It's unclear to me what your definition is...

For a web service to be RESTful, the HTTP method must control the action, and the URL must identify the business object to operate on.

Example:

GET http://example.com/orders/12345

This would retrieve an order number 12345. The "verb" is the HTTP method, in this case, GET -- which means to retrieve. The URL identifies the order.

PUT http://example.com/orders/12345

Same URL, but this time it creates/replaces the order, because the PUT method was used.

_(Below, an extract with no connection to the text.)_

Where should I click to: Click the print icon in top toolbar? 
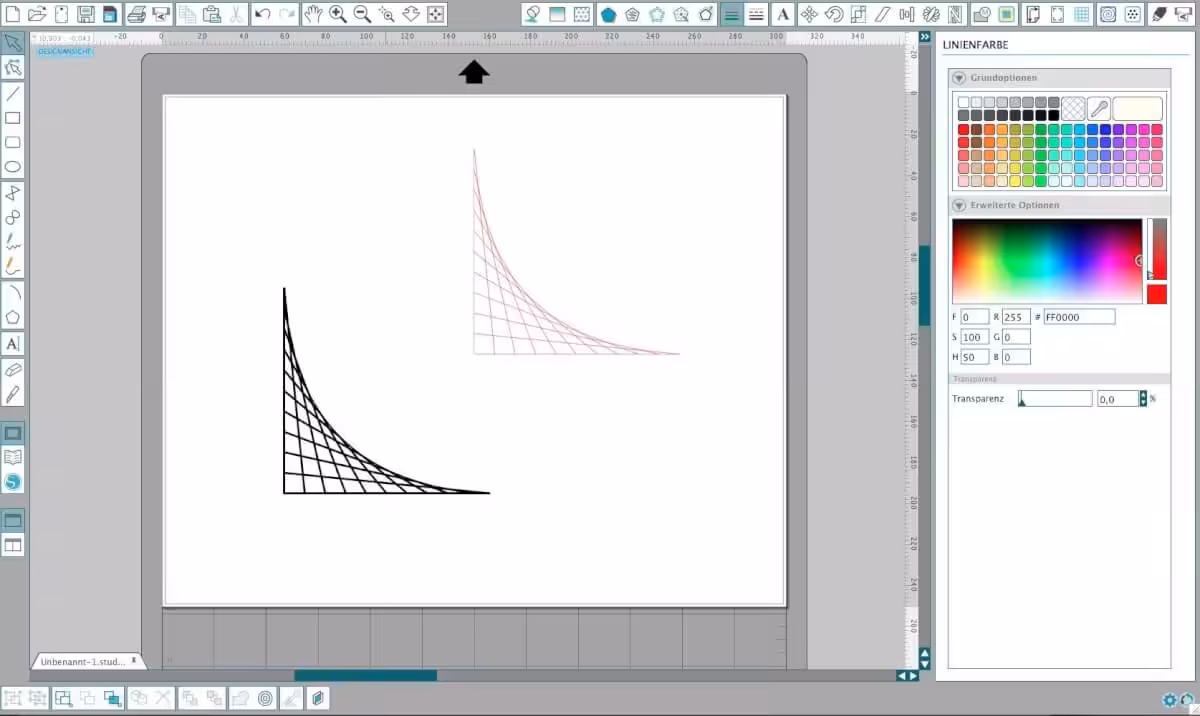[x=137, y=14]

POST http://example.com/orders/12345

Modifies an order, because it's a POST operation

DELETE http://example.com/orders/12345

Hopefully you get the picture. Now let's say I decided to do this using XMLSERVICE

POST http://example.com/cgi-bin/xmlcgi.pgm

The object being identified would be in an uploaded XML document. The action to perform would also be in the uploaded XML document. The action is NOT determined by the HTTP method. The object to operate on is NOT determined by the URL. It's not RESTful.

It has nothing to do with whether the parameters are/aren't in XML. It's the very fact that the object to operate on is _in_ a parmeter (as opposed to the URL) and the action to take is also _in_ a parameter (as opposed to using the HTTP method) that tells us that it is not RESTful.

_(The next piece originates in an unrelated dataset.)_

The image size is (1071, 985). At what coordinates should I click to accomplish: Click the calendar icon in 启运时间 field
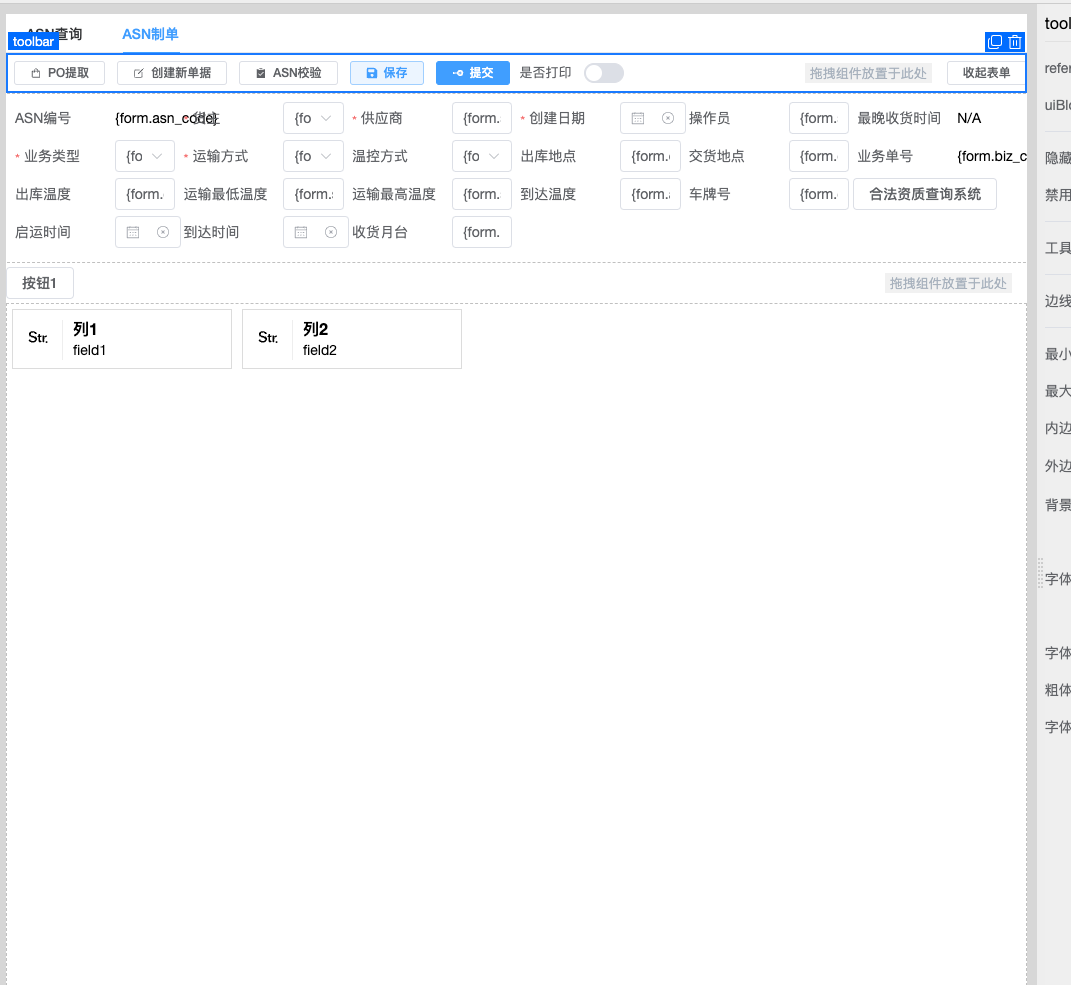click(133, 232)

I only skimmed the article you linked to, but it seems to agree with me.

You refer to "small semantics" and an in earlier post you referred to "purists". The problem is, these "small" semantics you refer to are the /defining/ characteristics of what RESTful is.

Saying that XMLSERVICE is RESTful except for small semantics is like saying that I'm a woman except for small semantics. I'm very similar to a woman! I have a head, two arms, two legs. I speak the same human languages that women speak. I eat, sleep, breathe, drive cars, read books, and type on a keyboard, just like a woman does. There are only a few small differences between me and a woman, right? The problem is... those small differences _are_ the defining characteristics. Namely, that I'm MALE.

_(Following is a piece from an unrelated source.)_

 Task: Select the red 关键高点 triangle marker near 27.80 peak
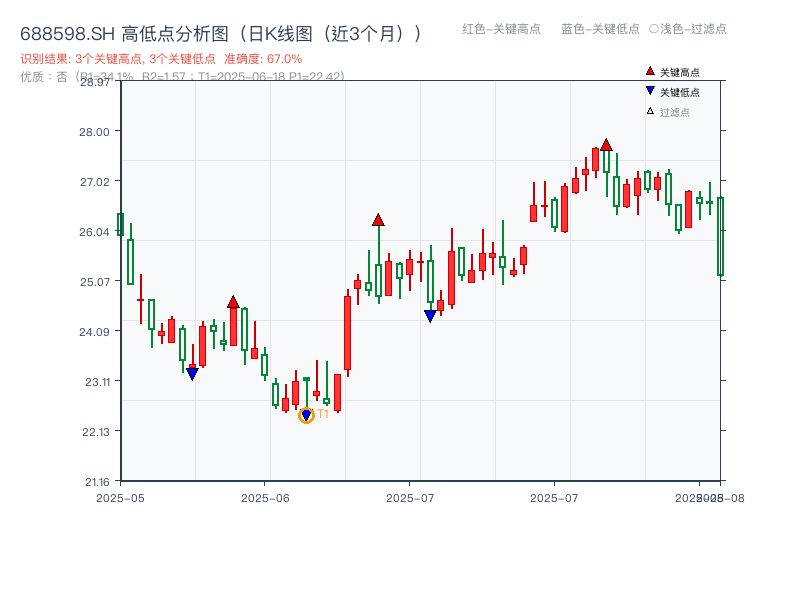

The same is true with XMLSERVICE. It's not RESTful, because it doesn't use the HTTP method as a verb, or the URL as the noun, and these are the defining characteristics of what it means to be RESTful.


On 1/26/2012 7:20 PM, Richard Schoen wrote:
Here's an interesting article on RESTful services

http://www.ibm.com/developerworks/webservices/library/ws-restful/

I think other than having to format a parameter as XML, XMLSERVICE fits the RESTful definition pretty closely outside of using the actual URL as parameters.

Small semantics in my opinion :)

To me RESTful is anything where I can pass a formatted URL with parms of some sort and get data back in XML, JSON or whatever format I desire.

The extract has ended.